Pour toutes ces raisons, on comprend l’impatience voire l’engouement de la population vis-à-vis du vaccin… Même plus peur? Mais alors, le refus d’un pourcentage non négligeable du personnel soignant, cependant en première ligne de l’épidémie, serait-il le symptôme d’une bravade? D’une contestation du système sanitaire plus que du danger du virus? De la peur irraisonnée, comme au sein de la population, d’un vaccin suspect d’avoir été mis au point trop vite? Ce qui pose bien sûr la question de l’accès à la bonne information, suffisamment claire et loyale, de la volonté et capacité de critiquer les fake news et autres propos complotistes pour passer du déni à la peur, pour conserver un niveau de peur humaine, saine et normale, permettant d’analyser le danger et de continuer à prendre les mesures proportionnées: se masquer (dans la rue, pas dans les bois!), s’isoler (si cas contact), se faire vacciner (dès que possible!), et même sourire (avec les yeux)…

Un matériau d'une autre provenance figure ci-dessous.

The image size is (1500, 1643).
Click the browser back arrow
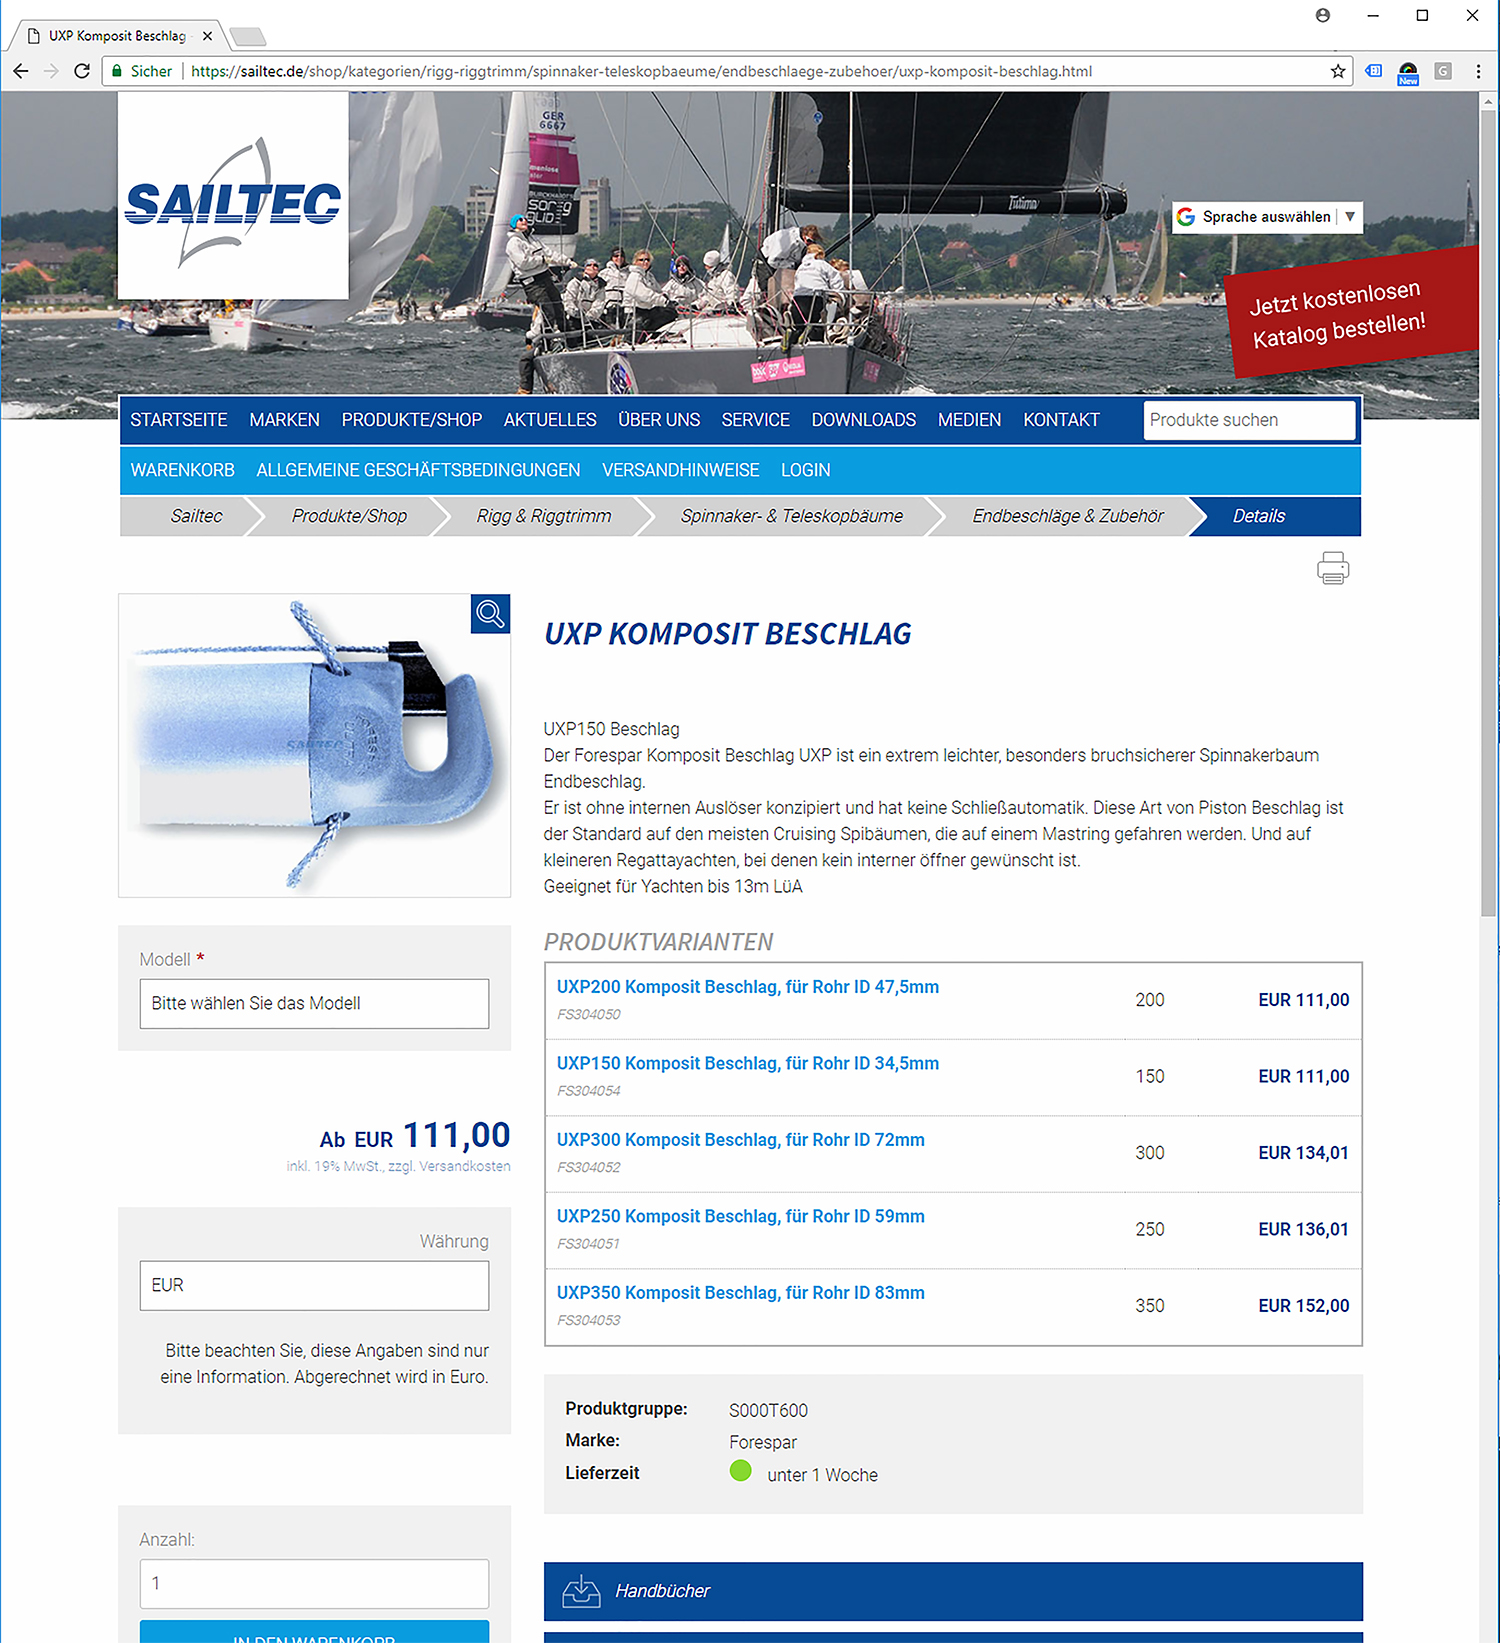tap(21, 71)
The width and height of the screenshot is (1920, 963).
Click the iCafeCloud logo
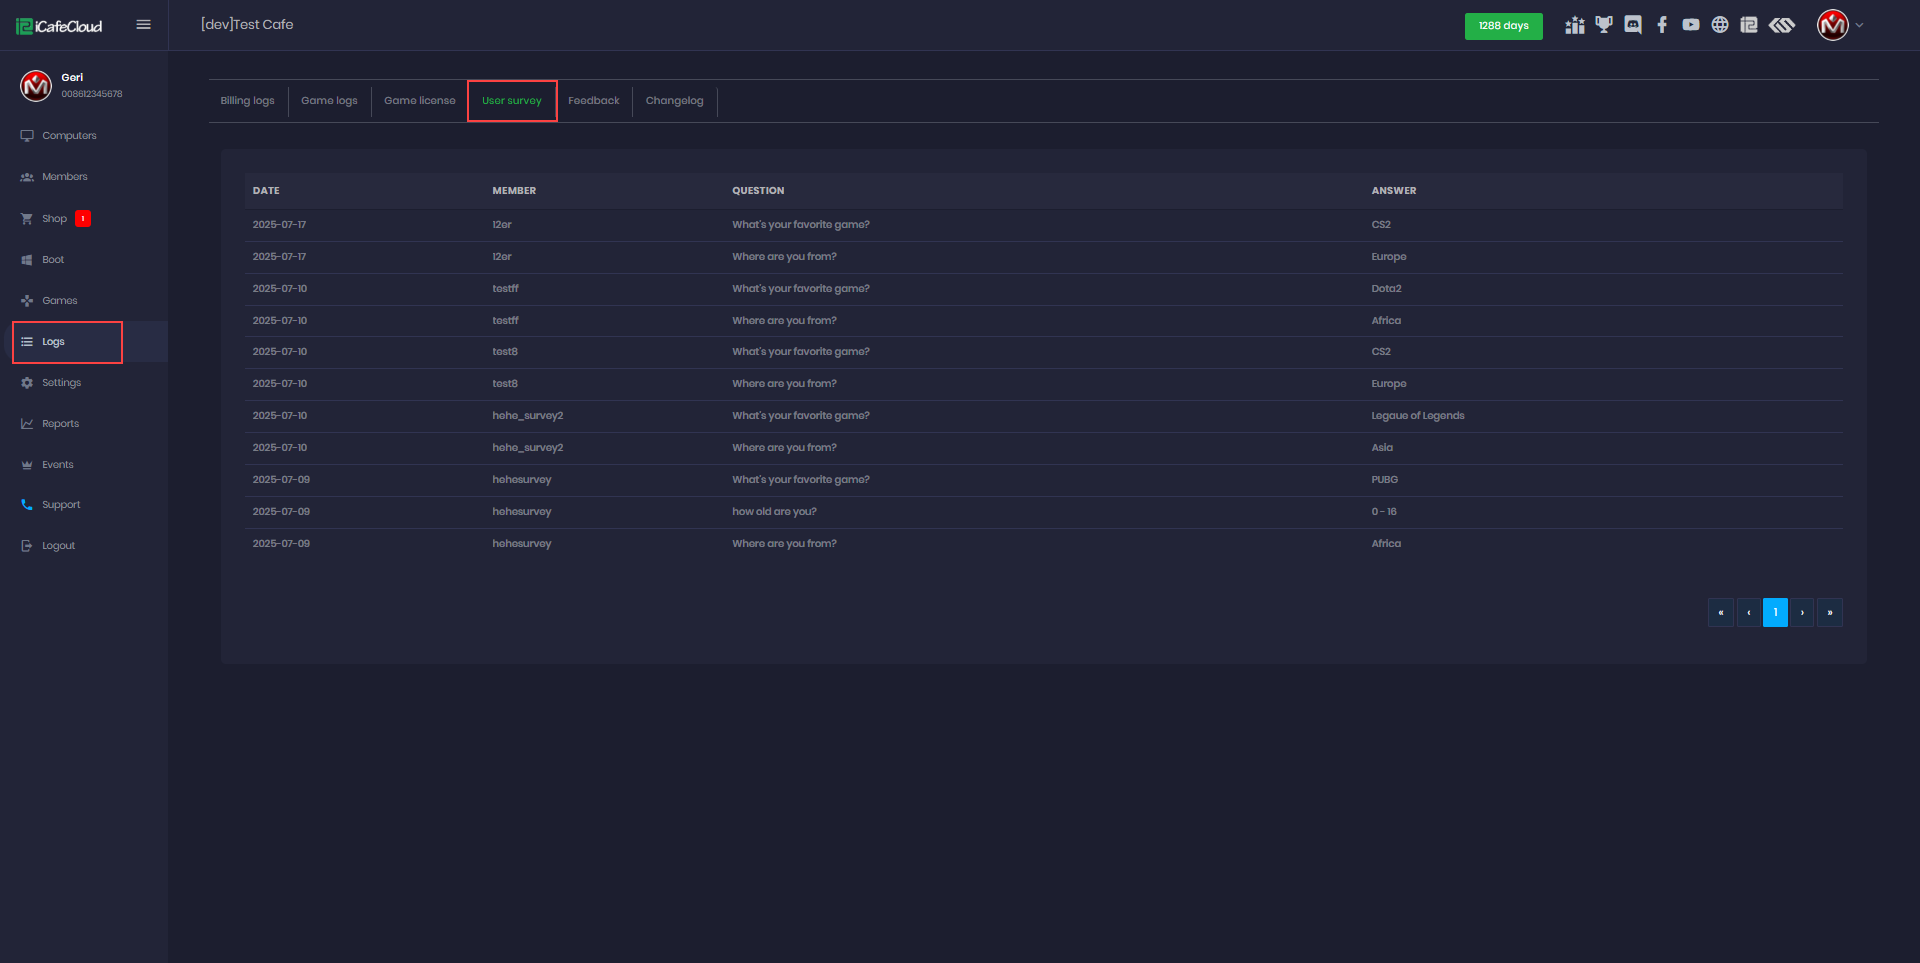pyautogui.click(x=60, y=26)
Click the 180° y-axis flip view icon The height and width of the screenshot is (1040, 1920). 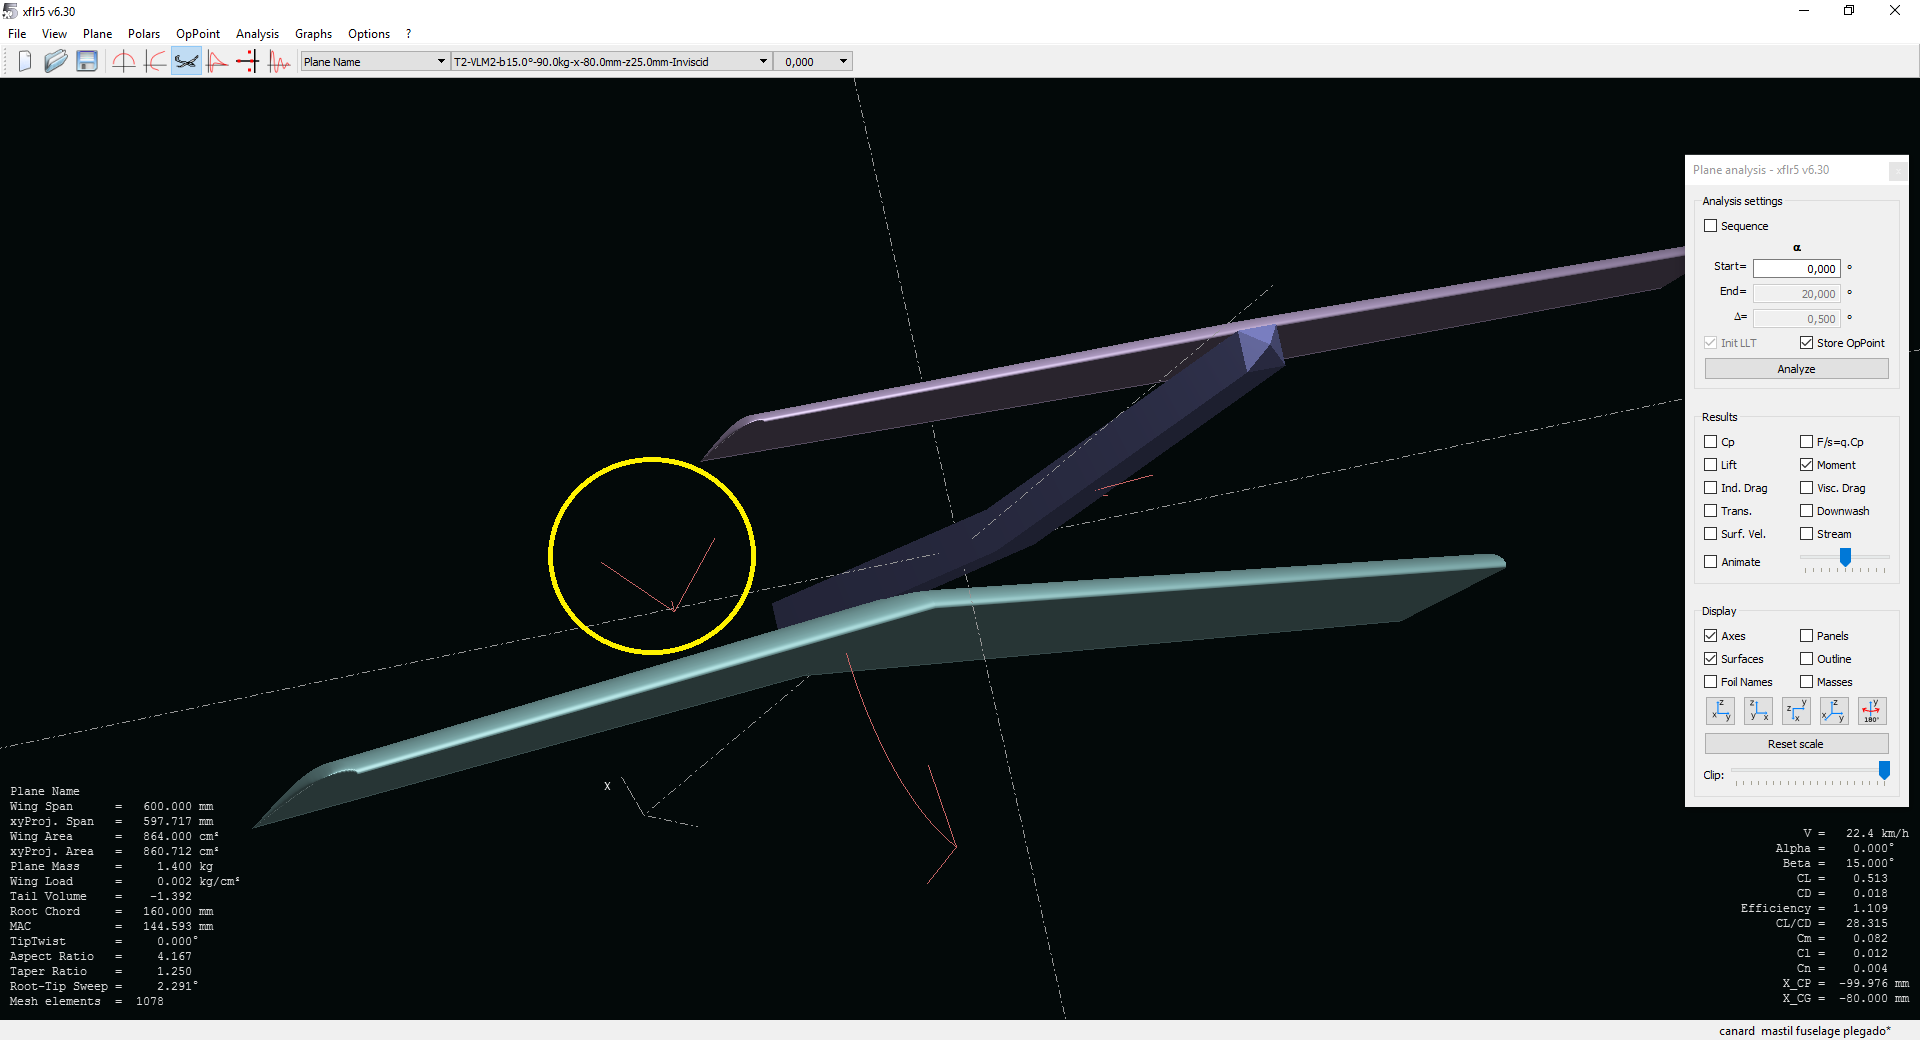click(1871, 711)
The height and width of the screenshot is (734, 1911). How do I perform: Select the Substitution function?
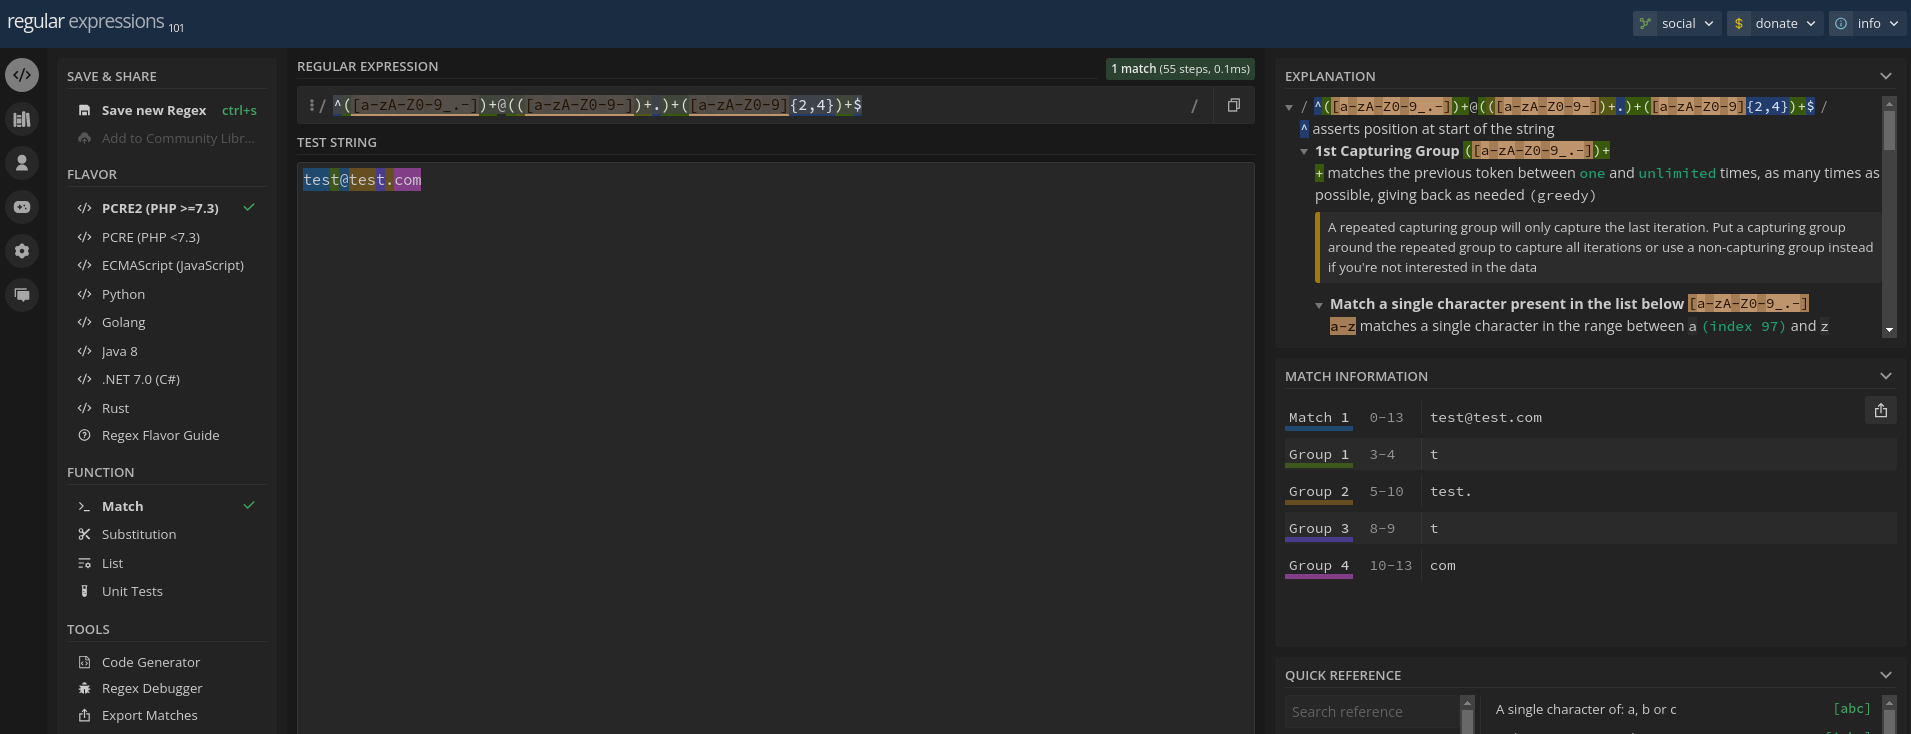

Est-ce à dire enfin que nous serions prêts à tous les sacrifices pour aboutir à ce même plus peur, presque une forme de lâcheté et non de courage réel? Je veux parler de toutes ces restrictions de libertés, de tous ces abandons de nos données personnelles aux géants du numérique capables de nous tracer, de la mainmise autoritaire de l’État (via l’état d’urgence sanitaire) sur la situation épidémique, «quoi qu’il en coûte»! N’en va-t-il pas de la réflexion vigilante de chacun, de s’alarmer avec Hans Jonas (1) que «ce qui devrait faire peur ne fait pas peur…» dans une société devenue trop sécuritaire?
En fin de compte, effectivement, ce «même plus peur»… serait au profit de quoi? D’un courage d’être, ouvrant à la perspective d’un à-venir collectif qui ne serait pas un retour au monde d’avant, mais qui serait peut-être plus enviable, plus soucieux de son environnement, plus conscient de sa vulnérabilité? «Fais des choix qui reflètent tes espoirs et non tes peurs…», disait Nelson Mandela. Retrouver une confiance envers les institutions (qui ne seraient plus a priori suspectes de manipulation) et une sollicitude envers autrui (qui ne serait plus considéré comme un danger de contamination) pour une reprise de vie collective ayant appris à évaluer les risques et à réfléchir aux solutions justes… Même plus peur de rêver!
Illustration: sur la ligne 13 du métro parisien (photo CC-Jacques Paquier).
(1) Hans Jonas, Le Principe responsabilité, Flammarion (Champs), 2013. Traduction de Das Prinzip Verantwortung, 1979.